In the data below, set down exactly the lines from the one containing "Viewport: 1424px width, 437px height." up to and including the one containing "the sum icon". Leave the pictures out.
(DATA SHOWN Opens)
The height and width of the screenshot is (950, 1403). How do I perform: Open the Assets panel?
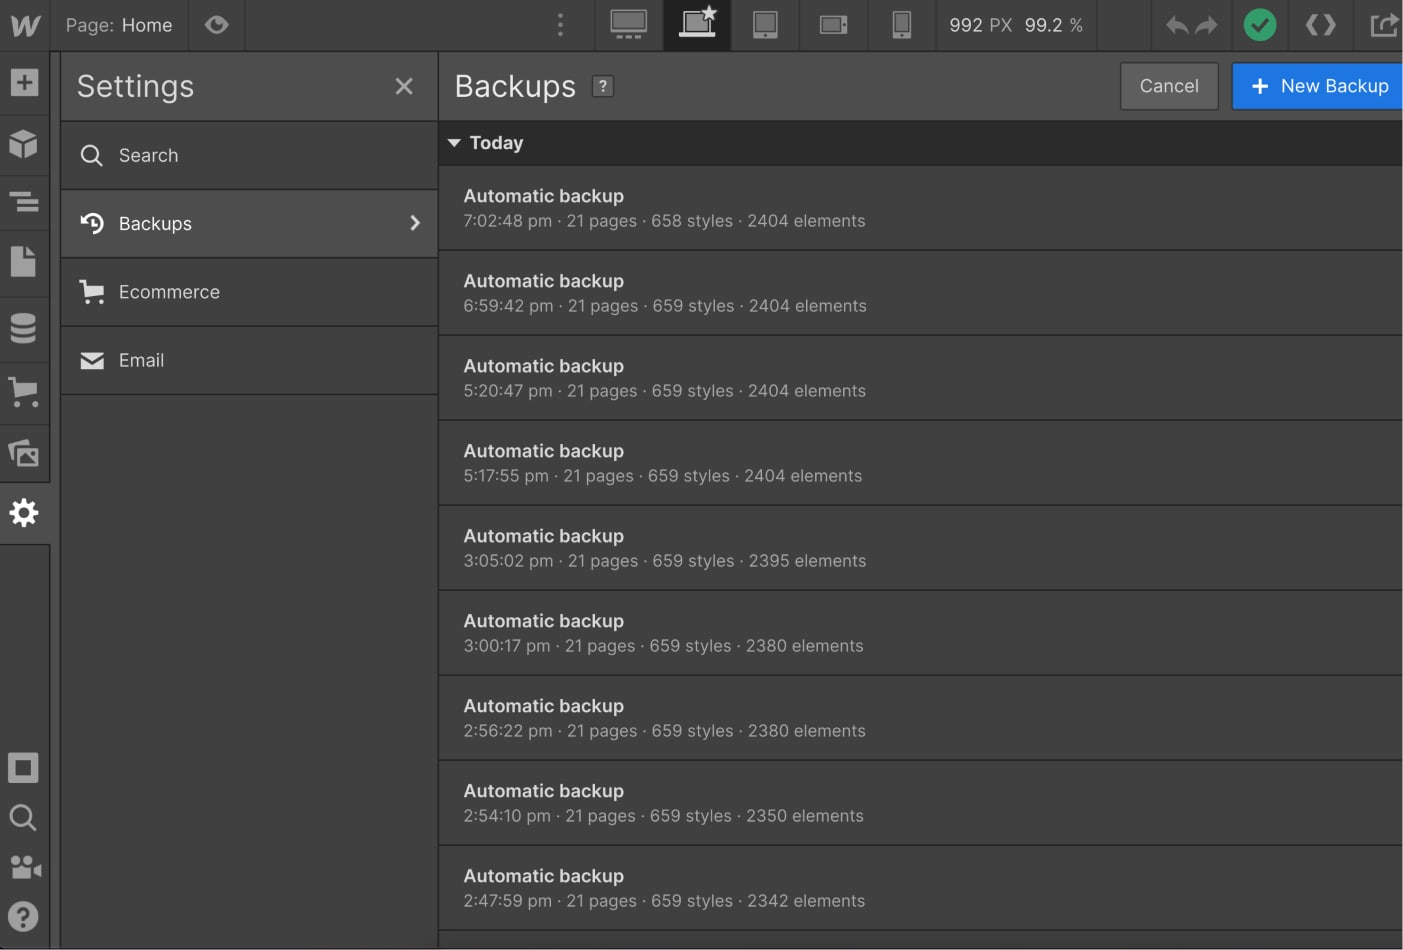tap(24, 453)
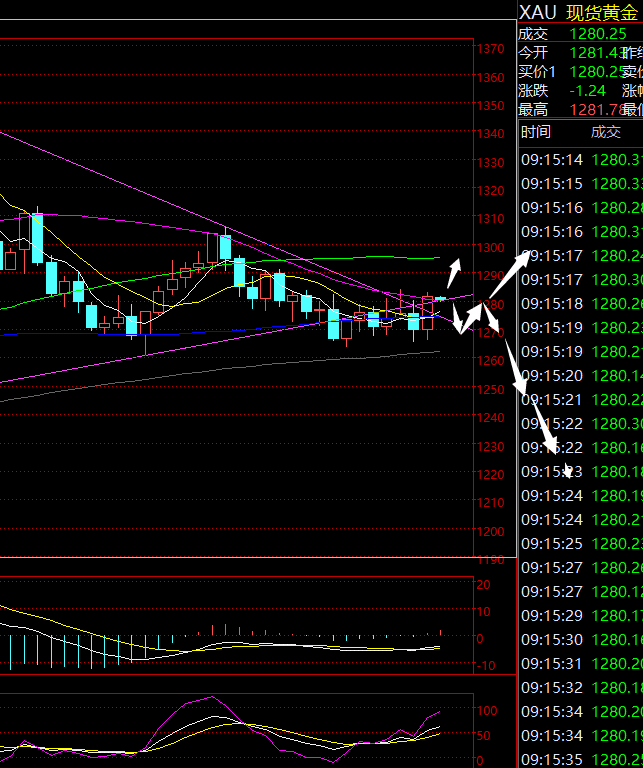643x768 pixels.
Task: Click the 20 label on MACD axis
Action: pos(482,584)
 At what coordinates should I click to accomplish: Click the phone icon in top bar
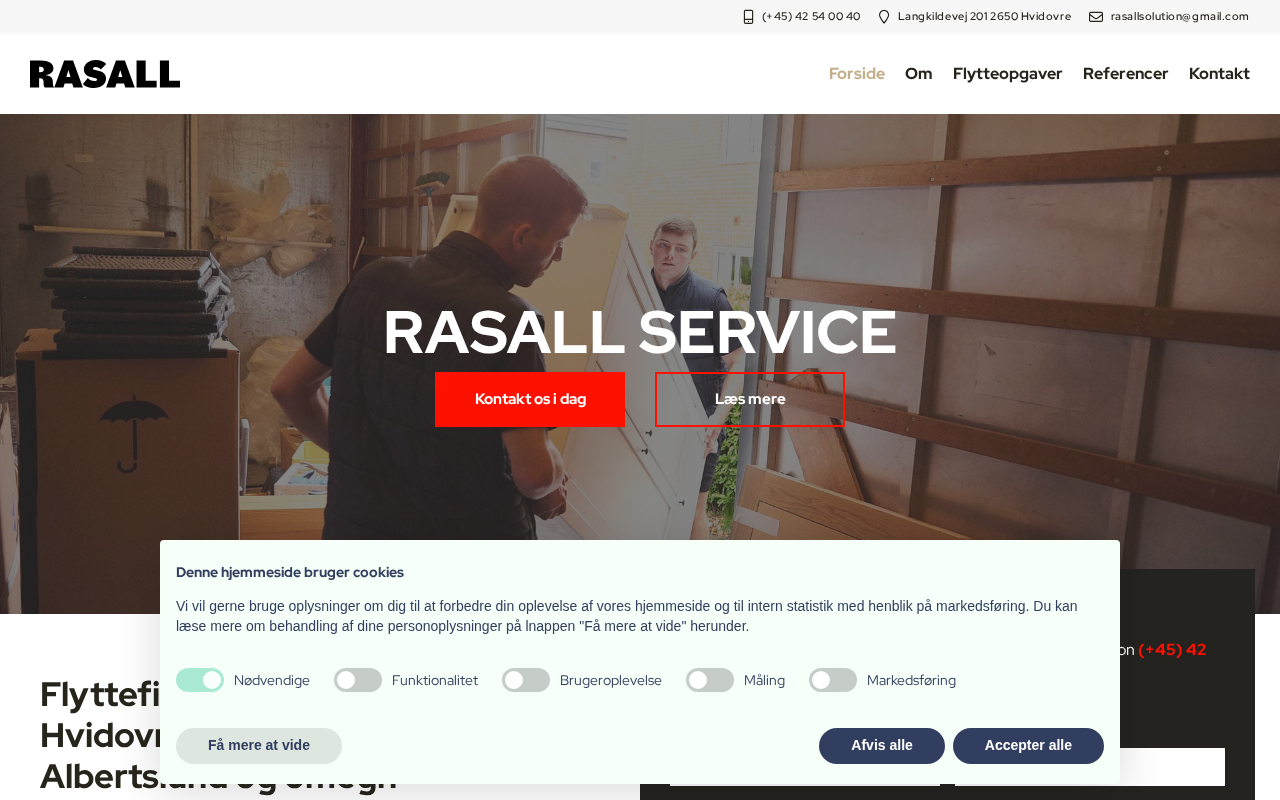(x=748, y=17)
(DATA SHOWN Closes)
(DATA SHOWN Opens)
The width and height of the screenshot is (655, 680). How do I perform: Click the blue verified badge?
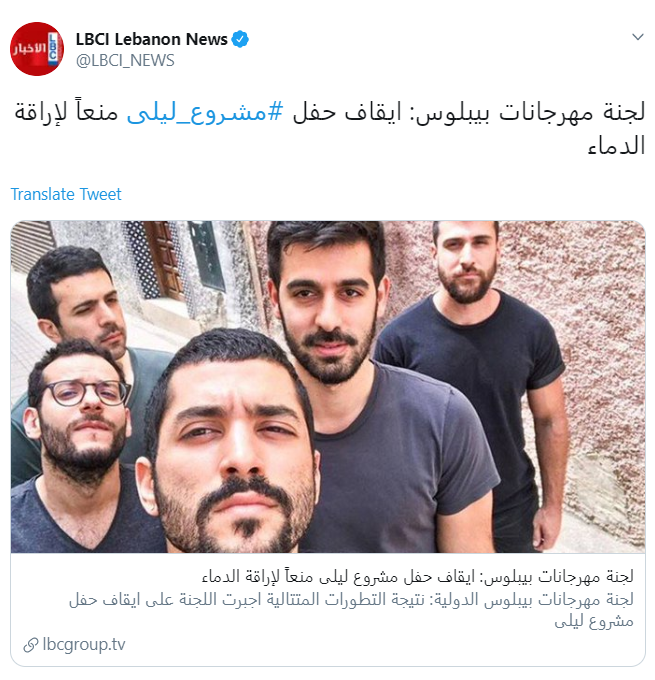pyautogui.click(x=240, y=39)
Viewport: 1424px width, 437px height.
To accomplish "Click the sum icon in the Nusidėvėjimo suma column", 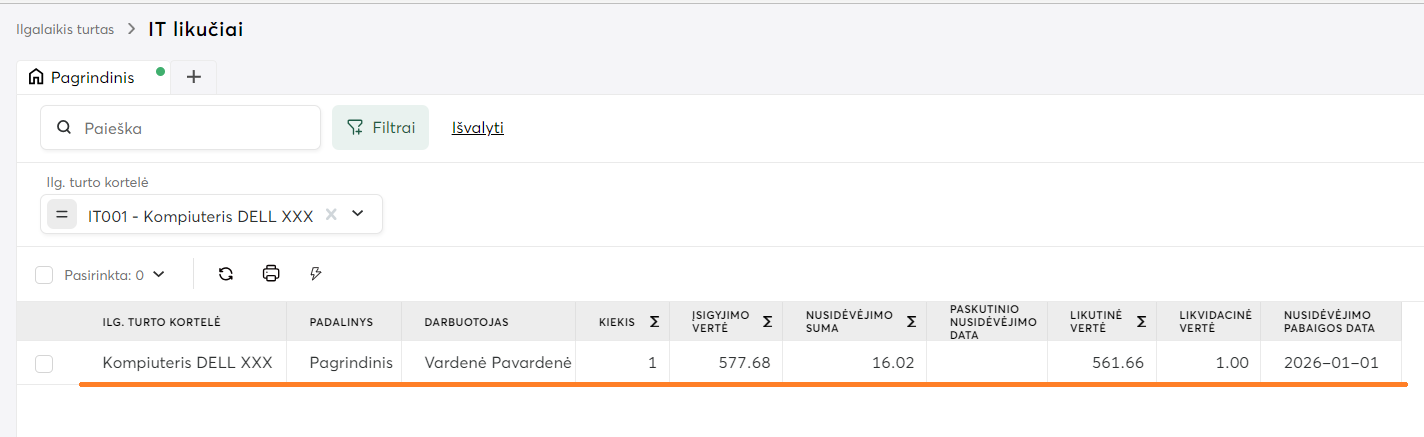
(DATA SHOWN Closes)
* _ANSWER TO THE EXERCISE_:
Viewport: 1424px width, 437px height.
To accomplish "Click the sum icon in the Nusidėvėjimo suma column", 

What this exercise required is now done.